Monday, June 1, 2015
Accomplishing The Unlikely
Lemon verbena has been with us for many years. Fresh finely chopped leaves sprinkled over fruit salad creates a flavor that defies description. What it does to watermelon is truly wondrous. Native to western South America, it grows into a eight foot tall bush that must be an impressive sight. In climate zones numbered above 8 it is a perennial shrub. Here in zone 4 it is marketed as an annual. Difficult to find at local nurseries, we try to keep it alive year round.
The first obstacle that must be conquered is the speed with which its leaves droop and drop off when the plant is unearthed preparatory to potting it up. No amount of water will coax the leaves away from their pout. If the plant is placed in constant shade and watered liberally for days, some leaves may remain when the plant is moved indoors.
Once inside lemon verbena serves as a white fly magnet. Sticky traps catch and hold them by the hundreds but survivors do serious damage to already struggling leaves. We flood the potted plants twice each week. Plastic dishpans contain the overflow. A great deal of luck combined with generous amounts of water sometimes carry living plants through to spring. This year all three plants survived.
These three plants have been basking in warm sunlight for weeks. Perched on the stone wall near the basement door, the plants are carried indoors when nighttime cold threatens. Few leaves remained when the plants were first moved outside. Visible new shoots and bright green leaves are all new growth. These plants have lived to enjoy another summer in the sun. That will be the end of the road for them as they will grow to a large size that will make potting them up impossible.

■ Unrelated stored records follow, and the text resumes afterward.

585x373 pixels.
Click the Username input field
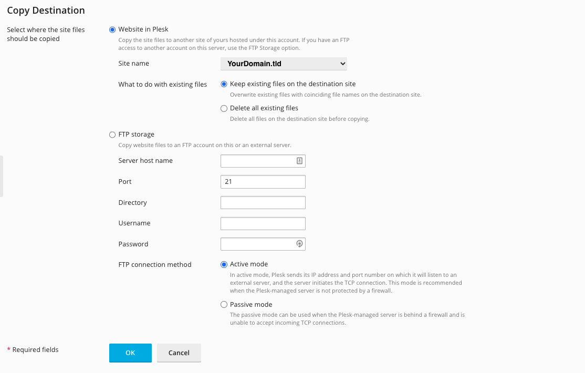263,223
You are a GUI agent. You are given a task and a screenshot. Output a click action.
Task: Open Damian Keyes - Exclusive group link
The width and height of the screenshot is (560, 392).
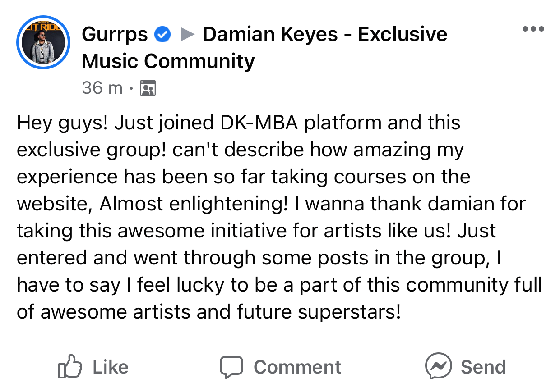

Heel cuttings taken when the new branches first appeared seem to be well on their way. Our cutting soil mix includes a generous amount of fine white builders sand as well as peat moss and some of our compost. This is our first year using Richters rooting compound. So far all of the cuttings have rooted. Initial high moisture is maintained by dropping a bottomless juice jar down over the plants. A pot saucer holds enough water to supply ample moisture from the bottom. These plants appear ready for a move into a larger pot filled with regular garden soil. A few weeks later they will be set out in the garden. At summer's end, a move into large pots will ready them for a winter spent in a sunny basement window. This entire process is repeated every year, so far we find lemon verbena well worth the effort!